The Leamington tornado was the fourth, final and most damaging tornado of the night. It touched down on the southwest side of town at Seacliff Drive West, just north of the Lake Erie shoreline, and then swept through several blocks of residential neighbourhood causing a wide swath of destruction that was 7km long.

Extensive damage began immediately as the tornado uprooted, snapped and shore the tops off of trees, sending them toppling onto homes and vehicles. Most of the damage to houses along this first section of the track was peripheral damage caused by the falling trees, though wind and wind-blown debris also caused some light structural damage. At one property in particular, a massive tree crashed through the house and left it totally destroyed. As the tornado approached Fraser Road it ripped through Keepsake Plants, a large horticultural business, leaving the property ravaged. There, large greenhouses had their tensile shells shredded and their structures twisted and crushed. In addition, a two-storey office building collapsed and trees around the property were mangled and snapped.

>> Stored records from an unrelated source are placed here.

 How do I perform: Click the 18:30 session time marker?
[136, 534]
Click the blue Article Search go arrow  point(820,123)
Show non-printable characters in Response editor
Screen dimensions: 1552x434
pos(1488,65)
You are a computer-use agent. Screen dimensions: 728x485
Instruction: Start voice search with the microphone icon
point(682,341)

Continuing on, the tornado moved into more heavily-populated residential sections of town where it inflicted heavy F0 and F1 damage. Houses on James Court were pierced with projectile debris and had their windows shattered, shingles and siding peeled up, as well as small sections of their roofs torn off. At one multiplex apartment building on Rickway Drive, one-third of the roof was torn off and blown away. All through the neighborhoods, hundreds of trees came down, smashing onto homes and vehicles. The tornado ripped through Seacliff Park at the south side of town leaving only the snapped and jagged remains of what once been a shade-filled forest.

On Seacliff Drive East, the tornado caused spectacular damage as it swept through a large commercial plaza filled with service centres, shops and restaurants. Roofing and siding was torn away and thrown, windows were blasted out and light poles toppled. Throughout the complex, debris littered the parking lot and was left hanging from wires and scattered through nearby fields. One business in particular, Great Canadian Oil Change, was particularly hard hit; it was peeled apart, hollowed out and gutted by the winds. A section of roof was ripped off of the nearby Calvary Baptist Church, and an adjacent barn was partially torn apart and collapsed. Down the road at the Erie Shores Golf and Country Club, the tornado caused considerable tree damage as it crossed the north side of the property, and then it ripped apart another greenhouse operation as it exited town.

The tornado continued to move eastward, passing through rural areas along Mersea Road 1 and Mersea Road B, where it damaged trees, homes and barns, and left the farm fields littered with debris. It passed just to the north of Point Pelee National park, and then south of the Hillman Marsh Conservation area as it again approached Lake Erie. Here, in its final moments over land, the tornado inflicted one final blow, blasting apart a small cottage by the shore. The cottage had its roof torn off and blow away, and its exterior walls toppled.

The town was left littered with the debris of trees and houses, and damage from this and the other three tornadoes was placed at over $100 million.

The other tornadoes that occurred during the event included an F0 southwest of Harrow, another F1 south of Harrow, and an F2 southeast of Harrow.